Note that the bins are specified in set notation, where $[$ means the bound is inclusive, and $)$ means exclusive. So 
$10$ goes into the bin $[10,20)$, but 20 goes into the bin $[20,30)$.

We will number the bins like we do python list indices, so bin 0 is `[0, 10)`, bin 4 is `[40, 50)`, etc.

Write a function, `bin_index`, that for any positive number will calculate what its bin index should be. Remember, any number between 0 and 10 should be mapped to the value 0. Any number between 10 and 20 should go to 1, and so forth. Hint: the floor divison operator `//` will be very helpful here!

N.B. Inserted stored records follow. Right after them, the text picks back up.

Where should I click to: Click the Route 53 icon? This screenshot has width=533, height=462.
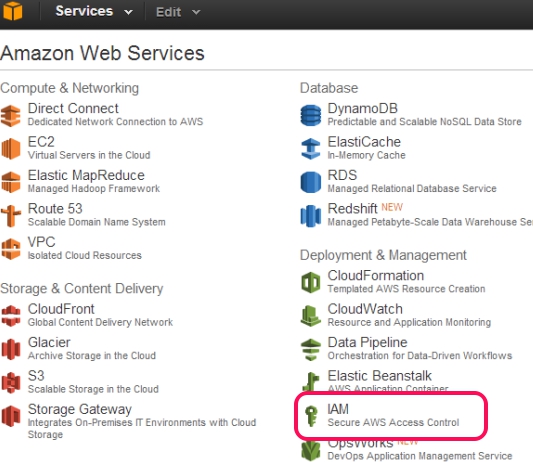[11, 216]
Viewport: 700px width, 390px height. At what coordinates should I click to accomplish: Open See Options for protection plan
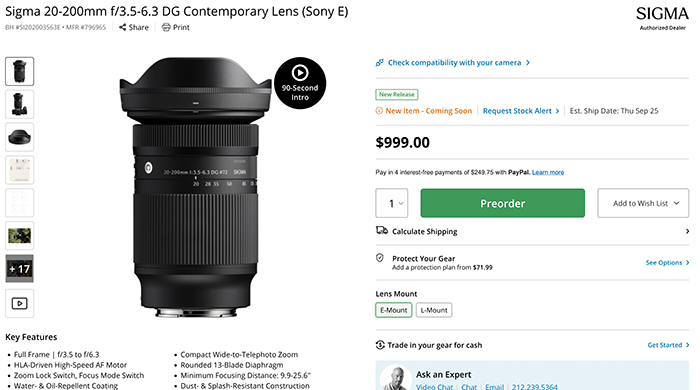point(667,262)
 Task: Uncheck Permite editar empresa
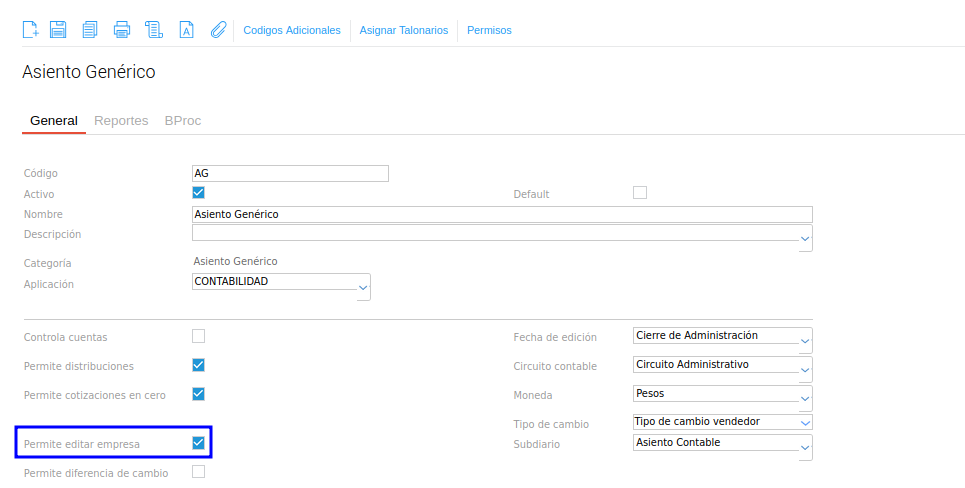pyautogui.click(x=198, y=442)
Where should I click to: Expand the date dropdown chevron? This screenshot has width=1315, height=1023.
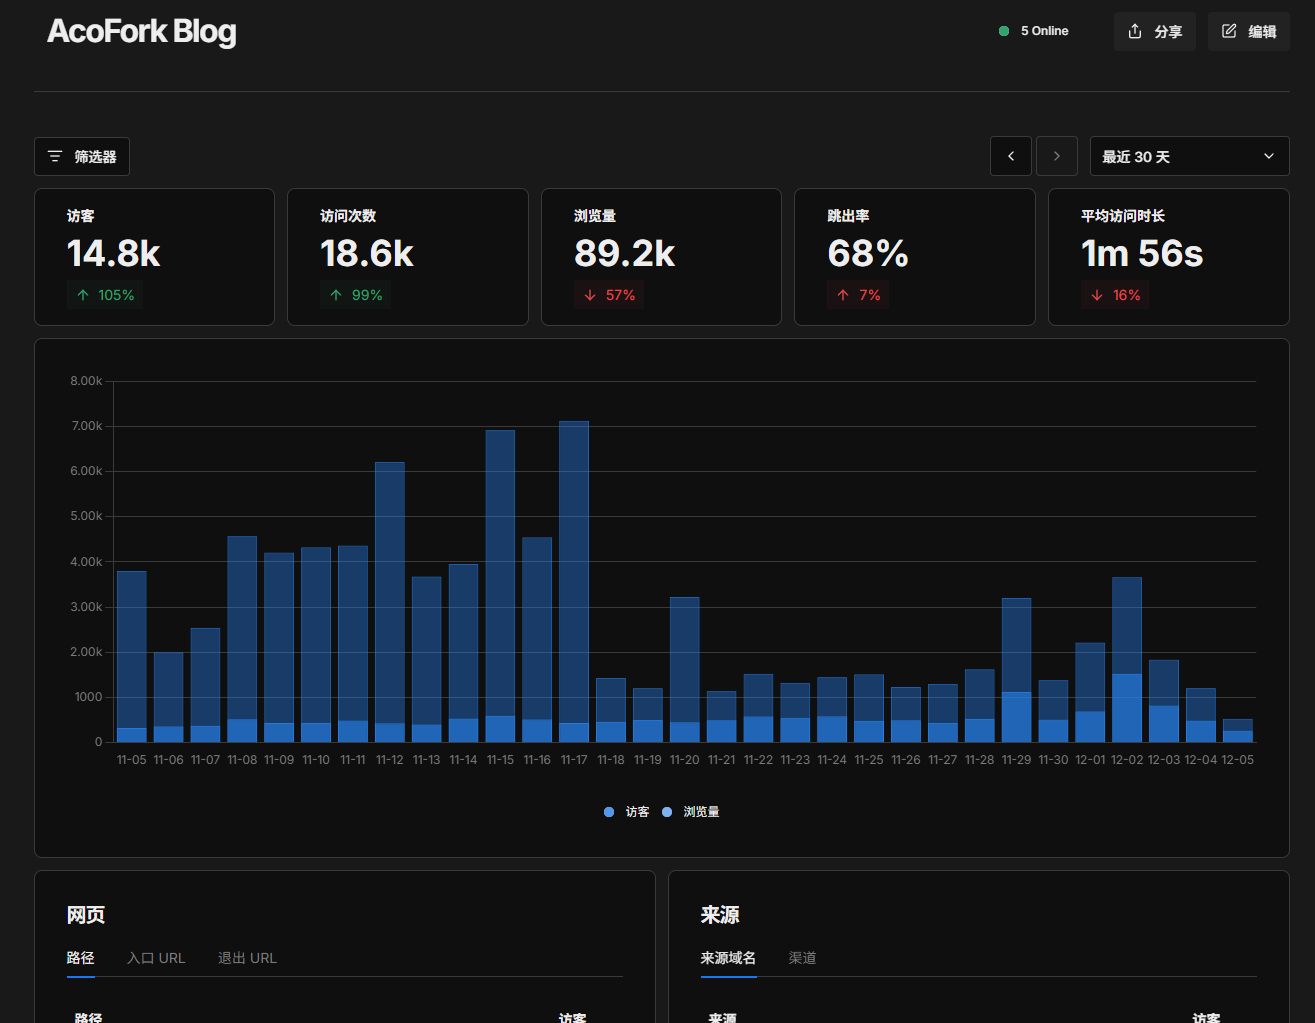(1269, 156)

Also, note that sometimes the input values might be floating-point numbers. So even though `//` will always give a round number, in the case of floating-point input, it will be a round floating-point number (e.g. `4.0`), rather than a true integer (e.g. `4`). To solve this, just use `int` to convert the output to an integer before returning it. This is important because trying to use `4.0` to index into a list is an error, while using `4` isn't.


In [None]:
def bin_index(value):
    # YOUR ANSWER HERE

print('0:', bin_index(0))
print('5:', bin_index(5))
print('10:', bin_index(10))
print('25:', bin_index(25))
print('52145:', bin_index(52145))

In [None]:
assert bin_index(0) == 0
assert bin_index(5) == 0
assert bin_index(25) == 2
assert bin_index(34434) == 3443
assert bin_index(5.5) == 0 and type(bin_index(5.5)) is int

The above assumed a fixed bin width of 10, and a fixed minimum value of 0. Fix the code to use an arbitrary bin width, and to subtract off a specified minimum value.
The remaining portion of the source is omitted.